An ideal dependent voltage-controlled current source, VCCS, maintains an output current, IOUT that is proportional to the controlling input voltage, VIN. In other words, the output current “depends” on the value of input voltage making it a dependent current source.
Then the VCCS output current is defined by the following equation: IOUT = αVIN. This multiplying constant α (alpha) has the SI units of mhos, ℧ (an inverted Ohms sign) because α = IOUT/VIN, and its units will therefore be amperes/volt.
An ideal dependent current-controlled current source, CCCS, maintains an output current that is proportional to a controlling input current. Then the output current “depends” on the value of the input current, again making it a dependent current source.

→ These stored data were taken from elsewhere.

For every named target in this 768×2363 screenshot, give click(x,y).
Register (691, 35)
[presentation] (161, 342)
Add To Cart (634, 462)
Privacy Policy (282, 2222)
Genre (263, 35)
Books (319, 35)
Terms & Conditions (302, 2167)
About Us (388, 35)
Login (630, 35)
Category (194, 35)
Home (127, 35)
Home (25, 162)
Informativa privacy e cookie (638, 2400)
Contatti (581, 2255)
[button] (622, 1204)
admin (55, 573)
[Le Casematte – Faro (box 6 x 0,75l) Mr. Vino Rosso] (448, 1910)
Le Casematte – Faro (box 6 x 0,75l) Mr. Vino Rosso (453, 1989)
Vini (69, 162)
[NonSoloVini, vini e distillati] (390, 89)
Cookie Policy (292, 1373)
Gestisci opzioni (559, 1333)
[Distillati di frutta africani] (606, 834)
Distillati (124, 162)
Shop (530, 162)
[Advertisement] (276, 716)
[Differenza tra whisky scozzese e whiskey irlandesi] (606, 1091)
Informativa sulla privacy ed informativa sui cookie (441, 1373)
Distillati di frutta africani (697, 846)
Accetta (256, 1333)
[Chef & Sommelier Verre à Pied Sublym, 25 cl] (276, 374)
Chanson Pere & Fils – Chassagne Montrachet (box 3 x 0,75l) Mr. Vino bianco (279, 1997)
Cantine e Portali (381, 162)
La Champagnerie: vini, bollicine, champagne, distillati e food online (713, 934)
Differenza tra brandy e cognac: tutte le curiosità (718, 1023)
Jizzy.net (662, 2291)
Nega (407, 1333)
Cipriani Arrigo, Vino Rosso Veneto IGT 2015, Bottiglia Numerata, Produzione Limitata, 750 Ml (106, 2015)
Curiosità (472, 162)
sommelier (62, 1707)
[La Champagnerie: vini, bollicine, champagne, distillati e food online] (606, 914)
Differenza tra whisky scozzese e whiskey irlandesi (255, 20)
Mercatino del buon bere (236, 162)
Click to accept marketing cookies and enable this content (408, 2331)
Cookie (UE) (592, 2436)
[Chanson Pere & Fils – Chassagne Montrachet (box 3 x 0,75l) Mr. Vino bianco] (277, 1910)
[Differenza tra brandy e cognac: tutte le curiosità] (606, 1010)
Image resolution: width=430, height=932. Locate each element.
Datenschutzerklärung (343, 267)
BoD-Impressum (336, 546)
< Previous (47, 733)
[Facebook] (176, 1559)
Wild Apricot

As a controlling current, IIN determines the magnitude of the output current, IOUT times the magnification constant β (beta), the output current for a CCCS element is determined by the following equation: IOUT = βIIN. Note that the multiplying constant β is a dimensionless scaling factor as β = IOUT/IIN, so therefore its units would be amperes/amperes.
We have seen in this tutorial about Current Sources, that an ideal current source, (R = ∞) is an active element that provides a constant current which is totally independent of the voltage across it as a result of the load connected to it producing an I-V characteristic represented by a straight line.
Ideal independent current sources can be connected together in parallel for circuit analysis techniques as either parallel-aiding or parallel-opposing configurations, but they can not be connected together in series. Also for solving circuit analysis and theorems, current sources become open-circuited sources to make their current equal to zero. Note also that current sources are capable of either delivering or absorbing power.
In the case of non-ideal or practical current sources, they can be modelled as an equivalent ideal current source and an internal parallel (shunt) connected resistance which is not infinite but of a value that is very high as R ≈ ∞ producing an I-V characteristic which is not straight but slopes down as the load decreases.
We have also seen here that current sources can be dependent or independent. A dependent source is one whose value depends on some other circuit variable. Voltage-controlled current source, VCCS, and current-controlled current source, CCCS, are types of dependent current sources.
Constant current sources with very high internal resistances find numerous applications in electronic circuits and analysis and can be built using bipolar transistors, diodes, zeners and FETs as well as a combination of these solid-state devices.